• DOCUMENT SECTION

In a recent judgment by the highest court in the Emirate of Abu Dhabi, the Abu Dhabi Cassation Court found that parties engaging in court and expert procedures – whilst challenging the jurisdiction of the courts due to the existence of an arbitration agreement – should be factored into account by the courts when determining whether the party challenging the court’s jurisdiction has waived their right to rely on the arbitration agreement.
The dispute began in 2019 when a subcontractor sued the main contractor in a construction dispute for a value of AED 75 million before the Abu Dhabi Primary Court.
As the contract in dispute was subject to an arbitration agreement, the main contractor challenged the jurisdiction of the courts to hear the dispute from the initiation of the trial proceedings until reservation for judgment.
The Primary Court ultimately found it had no jurisdiction over the dispute due to the existence of the arbitration agreement in the underlying contract. It is important to note that the Primary Court had appointed an expert to review the contract, the powers of attorney, and other matters related to the merits of the dispute.
Thus, in April of 2020, the subcontractor appealed the judgment before the Abu Dhabi Appeals Court.
In June of 2020, the Appeals Court dismissed the appeal and upheld the verdict of the Primary Court.

• INFORMATION SUPPLIED
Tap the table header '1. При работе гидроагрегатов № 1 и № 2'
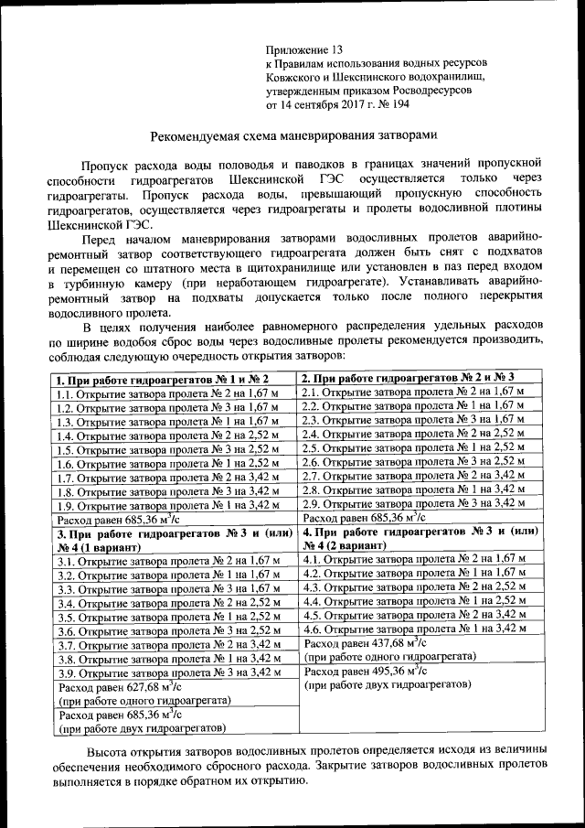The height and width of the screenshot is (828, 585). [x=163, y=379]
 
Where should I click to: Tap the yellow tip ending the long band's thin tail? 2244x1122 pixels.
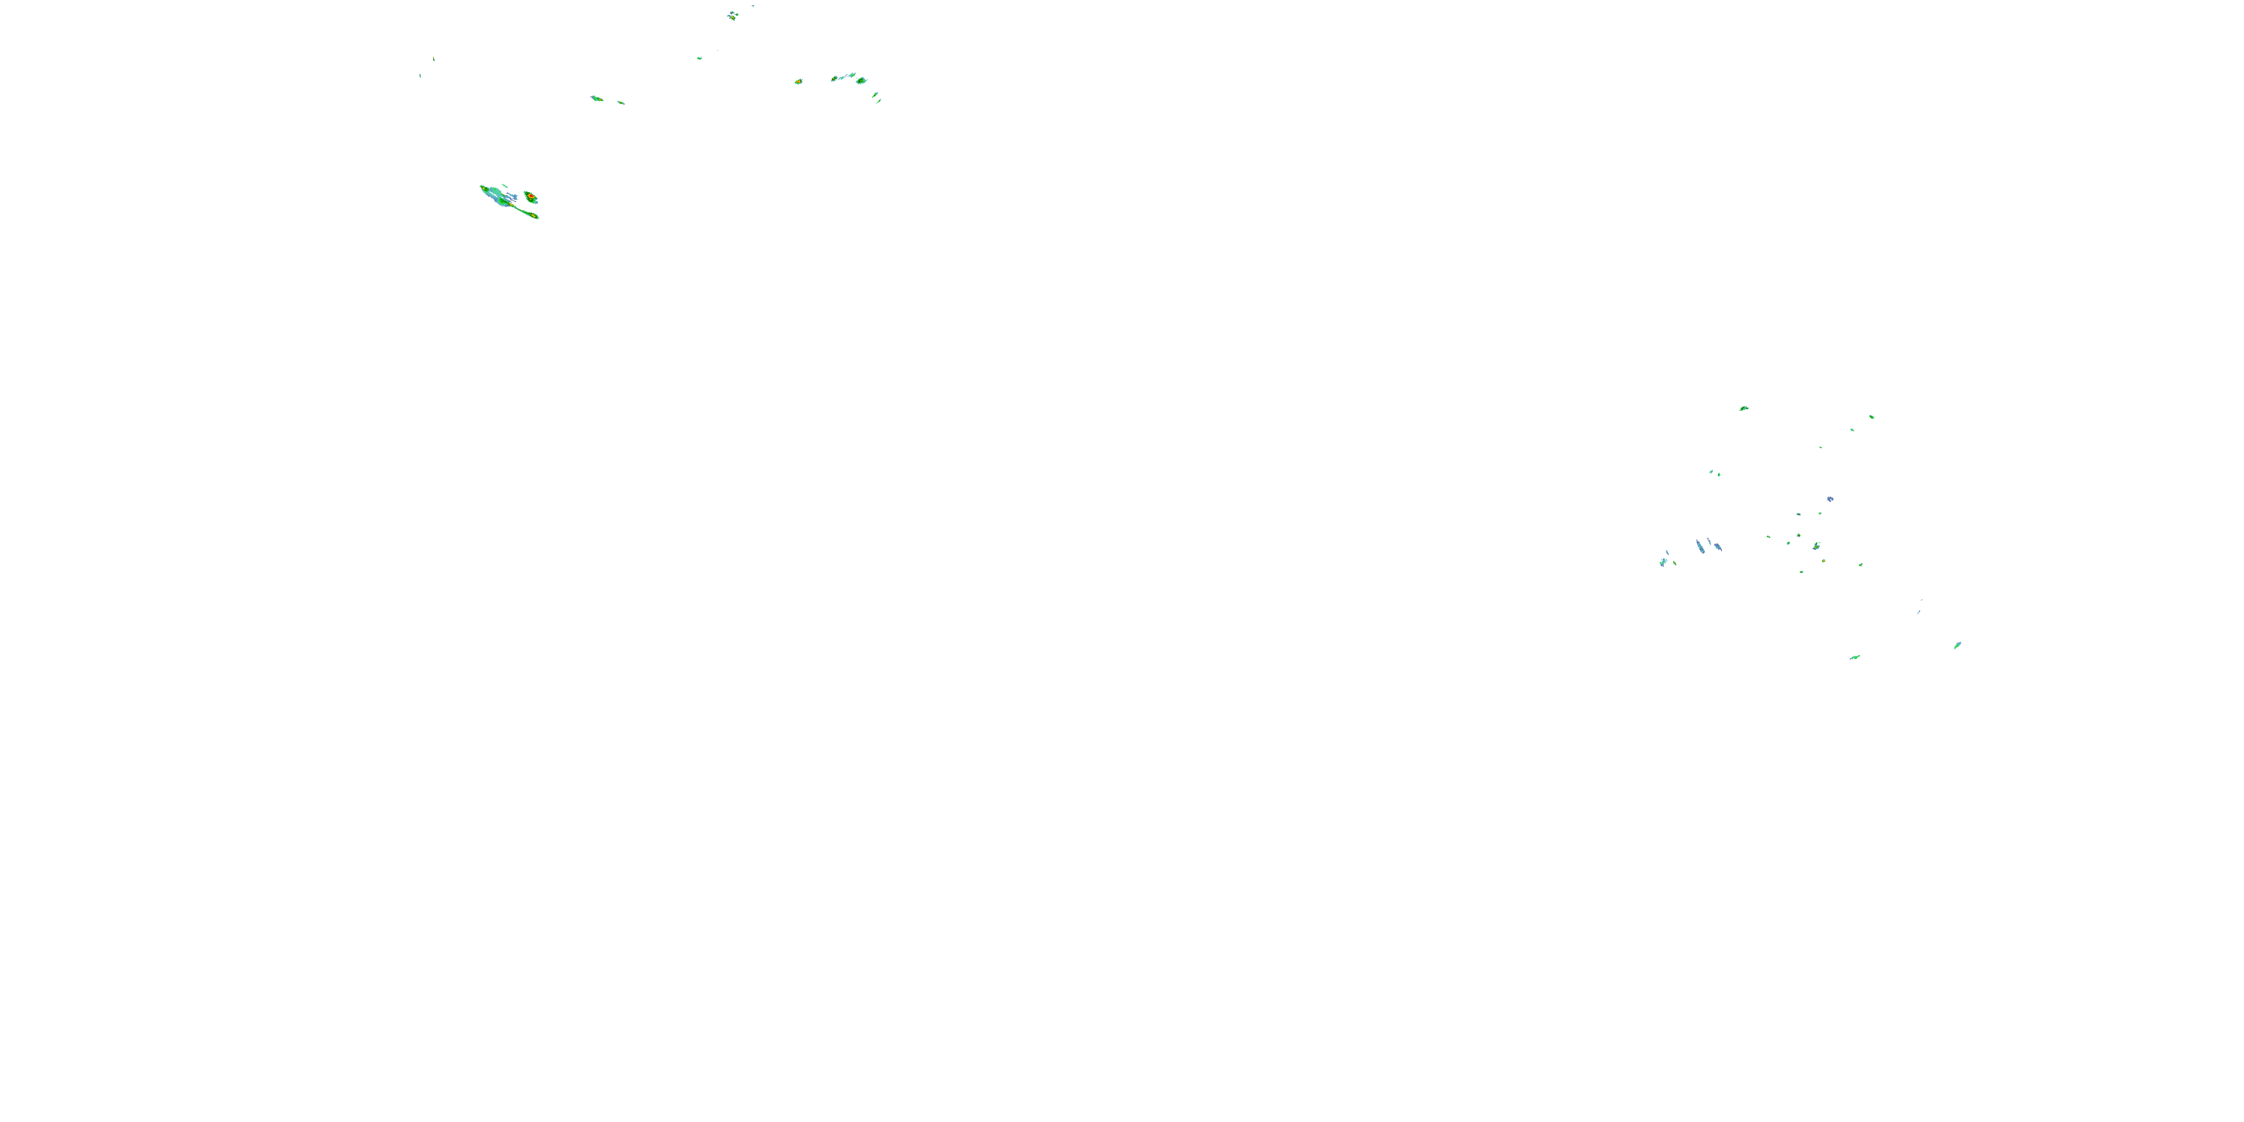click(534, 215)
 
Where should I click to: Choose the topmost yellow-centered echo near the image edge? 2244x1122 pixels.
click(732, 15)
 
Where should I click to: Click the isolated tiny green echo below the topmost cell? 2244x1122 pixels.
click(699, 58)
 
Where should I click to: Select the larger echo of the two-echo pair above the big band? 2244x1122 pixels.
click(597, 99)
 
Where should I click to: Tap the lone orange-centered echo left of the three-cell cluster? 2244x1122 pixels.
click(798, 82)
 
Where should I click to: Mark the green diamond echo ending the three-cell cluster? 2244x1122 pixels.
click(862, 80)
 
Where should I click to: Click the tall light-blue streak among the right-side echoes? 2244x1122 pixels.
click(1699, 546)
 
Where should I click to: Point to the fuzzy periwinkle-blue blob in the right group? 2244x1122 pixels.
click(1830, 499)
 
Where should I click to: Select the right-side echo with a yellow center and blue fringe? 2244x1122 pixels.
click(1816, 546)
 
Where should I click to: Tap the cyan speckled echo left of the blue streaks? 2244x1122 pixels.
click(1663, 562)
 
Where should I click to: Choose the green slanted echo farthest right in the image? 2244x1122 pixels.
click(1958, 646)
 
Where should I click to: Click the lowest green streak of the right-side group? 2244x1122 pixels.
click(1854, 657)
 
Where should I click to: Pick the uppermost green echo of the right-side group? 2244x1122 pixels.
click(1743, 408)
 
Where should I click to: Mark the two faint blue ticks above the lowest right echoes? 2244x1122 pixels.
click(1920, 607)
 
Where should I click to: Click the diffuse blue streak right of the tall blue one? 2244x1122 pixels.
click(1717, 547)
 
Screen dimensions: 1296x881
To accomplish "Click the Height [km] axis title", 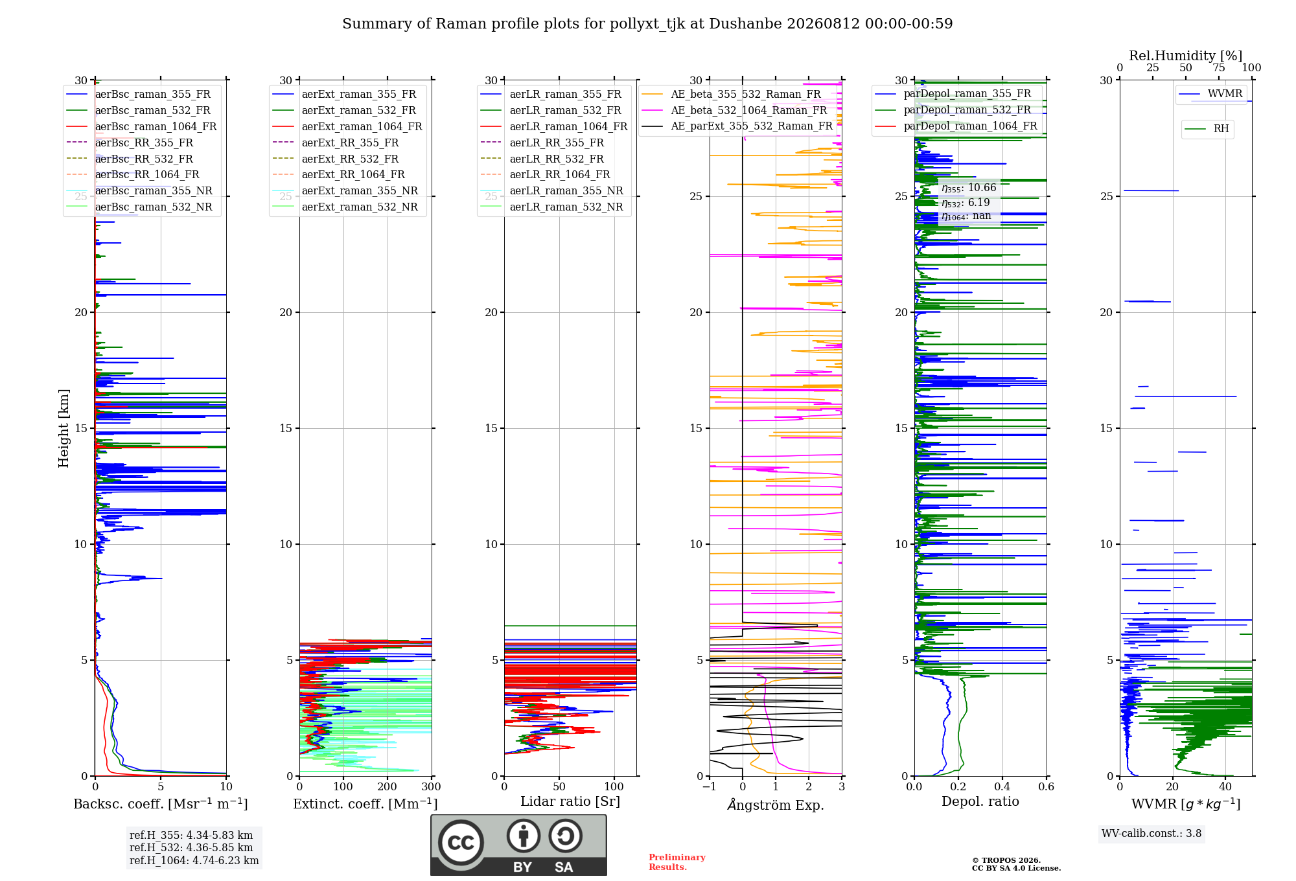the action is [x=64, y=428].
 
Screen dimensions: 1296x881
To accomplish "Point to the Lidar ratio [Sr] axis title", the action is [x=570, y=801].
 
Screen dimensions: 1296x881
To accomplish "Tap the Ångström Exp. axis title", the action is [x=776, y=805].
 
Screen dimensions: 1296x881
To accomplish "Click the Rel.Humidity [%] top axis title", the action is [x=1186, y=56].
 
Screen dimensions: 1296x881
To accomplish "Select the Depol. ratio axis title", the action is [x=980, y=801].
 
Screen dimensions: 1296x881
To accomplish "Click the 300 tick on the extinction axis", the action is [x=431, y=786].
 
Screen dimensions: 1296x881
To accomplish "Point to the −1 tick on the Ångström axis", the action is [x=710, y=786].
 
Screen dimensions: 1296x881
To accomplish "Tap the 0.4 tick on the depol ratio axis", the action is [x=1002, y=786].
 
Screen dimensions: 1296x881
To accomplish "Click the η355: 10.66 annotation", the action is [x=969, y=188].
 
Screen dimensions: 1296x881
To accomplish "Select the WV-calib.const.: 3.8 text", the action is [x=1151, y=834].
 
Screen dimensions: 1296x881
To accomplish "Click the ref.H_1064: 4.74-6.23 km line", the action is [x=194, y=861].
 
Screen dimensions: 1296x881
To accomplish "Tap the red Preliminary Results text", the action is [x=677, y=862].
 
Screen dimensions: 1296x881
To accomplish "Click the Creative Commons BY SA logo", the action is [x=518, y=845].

• JOBS
1) In the court judgment summary, for what value did the subcontractor sue the main contractor?
2) Retype the court judgment summary between "The dispute began" and "of the dispute.", inclusive.

• SOLUTIONS TO THE TASKS
1) AED 75 million.

2)
The dispute began in 2019 when a subcontractor sued the main contractor in a construction dispute for a value of AED 75 million before the Abu Dhabi Primary Court.
As the contract in dispute was subject to an arbitration agreement, the main contractor challenged the jurisdiction of the courts to hear the dispute from the initiation of the trial proceedings until reservation for judgment.
The Primary Court ultimately found it had no jurisdiction over the dispute due to the existence of the arbitration agreement in the underlying contract. It is important to note that the Primary Court had appointed an expert to review the contract, the powers of attorney, and other matters related to the merits of the dispute.